Jamie Dimon, chief executive of JPMorgan, whose board gave the green light to a $30bn buyback programme in December, said last month his bank was “buying back stock because our cup runneth over”.

Current spending on buybacks is still trailing behind last year’s levels, according to data by S&P Global.

As of last week, with more than 80 per cent of the S&P 500 having reported earnings, companies said they had, on aggregate, bought back $140bn in shares in the first quarter. That is more than in each of the previous three quarters, but less than the $199bn in last year’s first quarter.

Column chart of Year-over-year earnings growth (%) showing Earnings growth bounces back on both sides of the Atlantic, and rebound is forecast to continue

Companies in both the US and Europe have been reporting blowout first-quarter earnings over the past few weeks, sending analysts scrambling to revise their expectations upwards.
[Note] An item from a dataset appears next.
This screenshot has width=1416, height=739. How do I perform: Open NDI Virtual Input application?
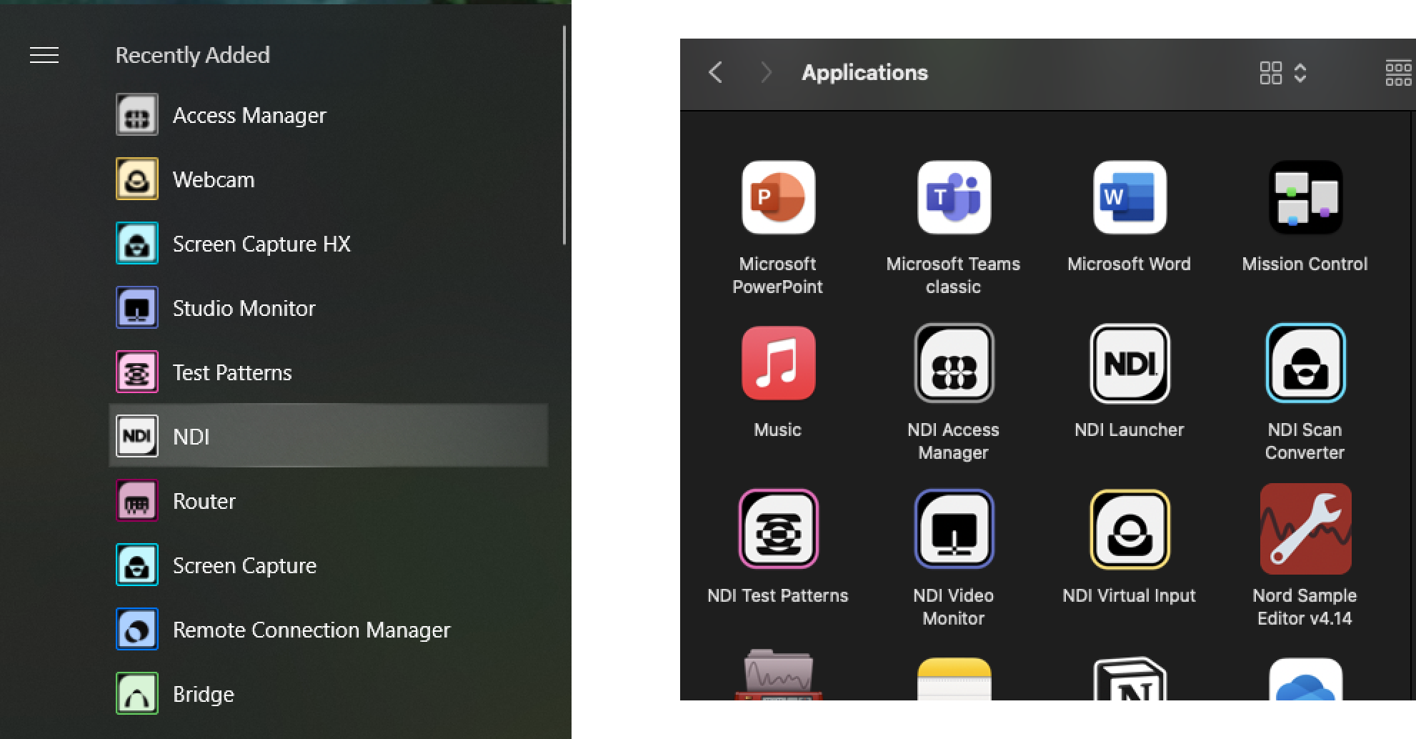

S&P 500 members are on course to report year-over-year earnings growth of about 50 per cent, while companies in Europe’s Stoxx 600 look set to have achieved a 90 per cent rebound when the last few results are in, according to Refinitv.

Strategists are predicting the pace of buybacks will increase more quickly than that of dividends.

“When you increase the dividend it’s painful for the company to cut it,” said Roland Kaloyan, head of European equity strategy at Société Générale. “When you have extra cash it’s easier to buy back some shares. If you have bad news or a new crisis you can always [pause] your buyback programme.”